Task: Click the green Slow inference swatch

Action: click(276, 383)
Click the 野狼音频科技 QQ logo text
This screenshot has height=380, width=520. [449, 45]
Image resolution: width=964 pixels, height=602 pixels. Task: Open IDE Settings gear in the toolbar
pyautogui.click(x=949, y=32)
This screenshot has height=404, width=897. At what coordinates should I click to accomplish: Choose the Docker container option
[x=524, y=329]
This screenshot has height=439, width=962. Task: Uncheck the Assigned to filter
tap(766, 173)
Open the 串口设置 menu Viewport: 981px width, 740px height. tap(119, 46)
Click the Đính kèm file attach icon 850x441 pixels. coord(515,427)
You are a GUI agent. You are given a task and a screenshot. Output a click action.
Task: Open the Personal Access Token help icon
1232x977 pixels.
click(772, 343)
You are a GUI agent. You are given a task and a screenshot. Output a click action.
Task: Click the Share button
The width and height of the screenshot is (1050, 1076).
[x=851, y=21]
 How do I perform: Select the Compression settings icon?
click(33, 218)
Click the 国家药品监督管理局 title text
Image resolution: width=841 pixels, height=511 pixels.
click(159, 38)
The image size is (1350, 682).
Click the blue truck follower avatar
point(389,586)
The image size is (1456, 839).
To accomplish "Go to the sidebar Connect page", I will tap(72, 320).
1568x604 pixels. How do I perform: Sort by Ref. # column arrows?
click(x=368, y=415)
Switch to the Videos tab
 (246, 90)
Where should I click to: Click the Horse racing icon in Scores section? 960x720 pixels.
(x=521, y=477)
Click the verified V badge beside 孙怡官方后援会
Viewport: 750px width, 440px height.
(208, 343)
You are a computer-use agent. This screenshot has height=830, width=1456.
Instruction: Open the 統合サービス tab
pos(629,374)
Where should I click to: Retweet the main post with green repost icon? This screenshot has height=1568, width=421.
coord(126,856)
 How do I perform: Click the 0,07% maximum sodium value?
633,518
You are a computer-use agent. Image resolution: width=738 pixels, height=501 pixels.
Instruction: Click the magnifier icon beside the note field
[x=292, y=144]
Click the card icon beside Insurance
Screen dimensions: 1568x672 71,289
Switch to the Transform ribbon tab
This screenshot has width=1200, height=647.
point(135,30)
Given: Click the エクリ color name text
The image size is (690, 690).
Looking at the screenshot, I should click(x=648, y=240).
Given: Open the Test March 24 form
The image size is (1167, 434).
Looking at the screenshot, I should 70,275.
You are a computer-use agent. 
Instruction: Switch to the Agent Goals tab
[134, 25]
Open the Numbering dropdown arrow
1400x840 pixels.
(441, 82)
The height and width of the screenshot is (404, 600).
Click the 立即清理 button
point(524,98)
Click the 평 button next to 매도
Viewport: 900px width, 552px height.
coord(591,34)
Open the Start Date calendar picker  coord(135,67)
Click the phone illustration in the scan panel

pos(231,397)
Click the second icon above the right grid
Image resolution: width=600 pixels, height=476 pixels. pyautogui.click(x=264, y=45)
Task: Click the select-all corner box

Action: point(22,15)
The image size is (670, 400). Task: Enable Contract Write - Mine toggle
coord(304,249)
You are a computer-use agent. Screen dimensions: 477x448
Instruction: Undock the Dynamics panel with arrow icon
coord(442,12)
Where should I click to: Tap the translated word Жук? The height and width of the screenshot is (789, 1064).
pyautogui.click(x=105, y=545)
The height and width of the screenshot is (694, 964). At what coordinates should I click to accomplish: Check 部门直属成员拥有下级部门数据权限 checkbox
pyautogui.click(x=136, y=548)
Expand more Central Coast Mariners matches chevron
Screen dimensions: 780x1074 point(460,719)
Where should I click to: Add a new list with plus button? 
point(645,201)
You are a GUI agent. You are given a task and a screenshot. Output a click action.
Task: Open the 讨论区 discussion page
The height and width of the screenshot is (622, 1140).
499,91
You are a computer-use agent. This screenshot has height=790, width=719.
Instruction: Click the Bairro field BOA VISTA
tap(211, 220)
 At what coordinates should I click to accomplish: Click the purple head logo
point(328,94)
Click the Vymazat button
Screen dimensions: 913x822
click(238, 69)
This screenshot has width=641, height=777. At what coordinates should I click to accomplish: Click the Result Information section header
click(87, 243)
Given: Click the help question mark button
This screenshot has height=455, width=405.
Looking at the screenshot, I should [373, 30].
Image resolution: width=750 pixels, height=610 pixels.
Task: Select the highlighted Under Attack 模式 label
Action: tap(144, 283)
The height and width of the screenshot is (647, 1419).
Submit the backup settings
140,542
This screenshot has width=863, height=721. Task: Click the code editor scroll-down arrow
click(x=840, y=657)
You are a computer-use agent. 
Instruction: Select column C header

- - - - -

Scan the material above. Copy each line where "help" occurs.

**EXERCISE RESULT**.
Task: Open the Personal Access Token help icon
Given: Click the help question mark button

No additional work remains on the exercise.